DJ since the age of 14 Already at the age of 14, he was spinning music in clubs in Herceg Novi, where he spent his summer vacations. There he made many friendships with interesting people from all over the former Yugoslavia. “I would hardly say that I am a Yugonostalgic. Everywhere you had this kind of company, but slightly different happenings – Belgrade was like that, Sarajevo was different. In Sarajevo, God forbid you brag, because then you’re done. You were equal to everyone there. Bregović was there, Šaper was in Belgrade… And those beginnings of everything – Idols, and apartments around Belgrade where parties were held, and Šarlo Akrobata, and Lucky penguins… and many others!“
Igor Anđelić
“Smuggling” on planes He still remembers the 80s fondly to this day: “At that time, we still ‘smuggled’ on airplanes because we knew the pilots, the ‘stevka’. I went to Brnik like to the train station or to the bus. Where are you flying to? And to Sarajevo? Can I go with you? Of course you can,” he tells.

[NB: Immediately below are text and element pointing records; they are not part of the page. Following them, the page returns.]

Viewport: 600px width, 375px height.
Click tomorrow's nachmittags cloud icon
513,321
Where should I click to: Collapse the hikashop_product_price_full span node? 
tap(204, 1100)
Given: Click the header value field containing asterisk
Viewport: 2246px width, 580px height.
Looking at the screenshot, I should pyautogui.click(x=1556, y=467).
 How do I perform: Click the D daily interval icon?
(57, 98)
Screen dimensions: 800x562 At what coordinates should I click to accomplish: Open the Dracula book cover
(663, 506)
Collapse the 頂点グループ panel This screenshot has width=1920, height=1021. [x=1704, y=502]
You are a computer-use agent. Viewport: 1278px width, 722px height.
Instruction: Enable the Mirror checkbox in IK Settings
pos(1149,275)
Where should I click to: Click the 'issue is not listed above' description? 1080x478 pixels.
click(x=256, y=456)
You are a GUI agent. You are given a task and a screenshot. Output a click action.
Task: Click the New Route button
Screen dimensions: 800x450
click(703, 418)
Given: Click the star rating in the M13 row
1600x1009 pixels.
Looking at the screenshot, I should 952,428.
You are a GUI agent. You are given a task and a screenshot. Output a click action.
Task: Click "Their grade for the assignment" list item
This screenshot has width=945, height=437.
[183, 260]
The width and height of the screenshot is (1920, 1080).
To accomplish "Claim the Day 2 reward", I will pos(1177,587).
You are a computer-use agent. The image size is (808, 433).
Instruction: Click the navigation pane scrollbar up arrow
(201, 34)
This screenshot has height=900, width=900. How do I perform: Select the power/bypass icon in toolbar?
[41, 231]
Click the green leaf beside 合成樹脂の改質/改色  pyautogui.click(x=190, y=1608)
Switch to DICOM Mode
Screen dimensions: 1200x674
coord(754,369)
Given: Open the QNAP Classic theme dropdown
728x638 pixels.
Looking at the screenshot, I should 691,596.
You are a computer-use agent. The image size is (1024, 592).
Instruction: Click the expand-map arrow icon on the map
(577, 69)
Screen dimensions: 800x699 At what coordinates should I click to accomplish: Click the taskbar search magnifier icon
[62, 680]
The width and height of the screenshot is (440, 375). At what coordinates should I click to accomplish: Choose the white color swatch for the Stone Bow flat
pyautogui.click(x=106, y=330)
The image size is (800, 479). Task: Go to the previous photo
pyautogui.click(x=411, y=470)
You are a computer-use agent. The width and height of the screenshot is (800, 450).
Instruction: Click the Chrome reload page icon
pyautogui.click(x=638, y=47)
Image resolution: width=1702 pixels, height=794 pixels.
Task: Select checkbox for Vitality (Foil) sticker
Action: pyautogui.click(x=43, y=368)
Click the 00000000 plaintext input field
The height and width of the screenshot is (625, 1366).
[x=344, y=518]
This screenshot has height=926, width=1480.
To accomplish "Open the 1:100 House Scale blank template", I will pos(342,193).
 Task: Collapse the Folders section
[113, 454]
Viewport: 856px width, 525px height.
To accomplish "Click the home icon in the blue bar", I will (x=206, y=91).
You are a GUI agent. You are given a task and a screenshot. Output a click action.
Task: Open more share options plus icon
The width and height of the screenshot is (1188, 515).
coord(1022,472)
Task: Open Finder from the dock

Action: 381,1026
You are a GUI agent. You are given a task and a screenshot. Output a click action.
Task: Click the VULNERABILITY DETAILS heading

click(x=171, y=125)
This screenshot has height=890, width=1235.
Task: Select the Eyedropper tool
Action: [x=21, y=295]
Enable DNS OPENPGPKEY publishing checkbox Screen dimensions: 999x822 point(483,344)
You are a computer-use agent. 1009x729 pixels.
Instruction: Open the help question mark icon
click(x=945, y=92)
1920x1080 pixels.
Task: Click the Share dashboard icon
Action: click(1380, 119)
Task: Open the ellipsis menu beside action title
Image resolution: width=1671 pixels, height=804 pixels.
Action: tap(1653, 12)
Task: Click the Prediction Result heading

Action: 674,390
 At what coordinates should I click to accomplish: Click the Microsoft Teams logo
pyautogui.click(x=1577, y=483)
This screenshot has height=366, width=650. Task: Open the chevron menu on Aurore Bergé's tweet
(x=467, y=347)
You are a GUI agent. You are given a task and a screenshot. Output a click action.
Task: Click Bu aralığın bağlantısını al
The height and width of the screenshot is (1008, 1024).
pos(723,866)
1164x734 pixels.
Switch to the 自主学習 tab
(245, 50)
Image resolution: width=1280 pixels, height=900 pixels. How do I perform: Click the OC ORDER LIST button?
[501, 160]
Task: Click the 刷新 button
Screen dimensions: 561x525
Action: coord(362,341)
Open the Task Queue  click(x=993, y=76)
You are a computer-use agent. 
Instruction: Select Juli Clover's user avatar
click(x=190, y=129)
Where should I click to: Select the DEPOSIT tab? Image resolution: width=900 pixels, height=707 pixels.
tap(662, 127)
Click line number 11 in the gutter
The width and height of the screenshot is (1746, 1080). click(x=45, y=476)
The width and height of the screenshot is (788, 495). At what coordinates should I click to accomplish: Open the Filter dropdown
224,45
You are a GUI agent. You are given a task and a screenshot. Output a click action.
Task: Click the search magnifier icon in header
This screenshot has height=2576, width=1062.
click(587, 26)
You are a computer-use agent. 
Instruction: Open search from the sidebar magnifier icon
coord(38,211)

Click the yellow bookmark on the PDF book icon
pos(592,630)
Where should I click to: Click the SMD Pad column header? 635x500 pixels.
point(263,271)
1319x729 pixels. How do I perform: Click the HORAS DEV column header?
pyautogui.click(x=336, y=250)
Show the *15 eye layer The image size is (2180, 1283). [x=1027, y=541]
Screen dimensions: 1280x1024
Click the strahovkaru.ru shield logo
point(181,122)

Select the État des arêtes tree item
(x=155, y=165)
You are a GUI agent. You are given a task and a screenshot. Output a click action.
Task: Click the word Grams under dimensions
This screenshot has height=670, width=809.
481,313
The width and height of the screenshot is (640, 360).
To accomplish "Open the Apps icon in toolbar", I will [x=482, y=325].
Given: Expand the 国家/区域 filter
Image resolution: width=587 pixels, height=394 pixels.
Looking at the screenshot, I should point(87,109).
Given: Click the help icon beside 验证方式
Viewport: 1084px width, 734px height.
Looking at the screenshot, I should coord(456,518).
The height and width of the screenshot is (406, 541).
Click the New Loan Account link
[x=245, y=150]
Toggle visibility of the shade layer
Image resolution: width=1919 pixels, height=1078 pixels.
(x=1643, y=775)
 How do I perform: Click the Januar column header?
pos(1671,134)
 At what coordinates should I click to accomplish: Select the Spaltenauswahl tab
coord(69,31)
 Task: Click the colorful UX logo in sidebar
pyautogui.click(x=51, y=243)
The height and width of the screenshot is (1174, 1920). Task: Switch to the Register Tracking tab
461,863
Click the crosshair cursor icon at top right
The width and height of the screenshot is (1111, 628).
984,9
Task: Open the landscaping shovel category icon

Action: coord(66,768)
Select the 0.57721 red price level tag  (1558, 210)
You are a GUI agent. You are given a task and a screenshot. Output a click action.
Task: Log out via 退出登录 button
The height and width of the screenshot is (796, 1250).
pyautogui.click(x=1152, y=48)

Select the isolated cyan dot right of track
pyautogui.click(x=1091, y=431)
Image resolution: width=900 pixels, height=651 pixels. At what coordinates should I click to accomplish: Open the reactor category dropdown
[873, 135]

He later started a family on Hvar and opened a gallery, which was much more than that. From every space he intervened in, be it a gallery, cafe or club, he knew how to create, as he calls them, social sculptures – places where he could most easily knead, assemble and bring together different people. “Every city should have such spaces, which unfortunately has become a little different today. Basically, all the bars in the center are ‘tourist traps’. You come to the bar, you don’t know anyone. It used to be different – you knew exactly at what time someone would be somewhere.”

His latest publication hears, like himself, his name A flâneur – a French term for a passionate observer, casual traveler, co-creator of street life, who sees the world and is at the center of the action. The word also means to collaborate and make friends with world-class artists like you Ulay and Marina Abramović. “You always play tennis with the better. You are learning. You always have some gurus, if I may say so. Marina – we know she did a lot, Ulay – we know he did a lot, he left his mark on my entire generation. All in all, it’s good to be a part of this world.” Just as lovers of photography and art are happy to be a part of Igor Anđelić’s world.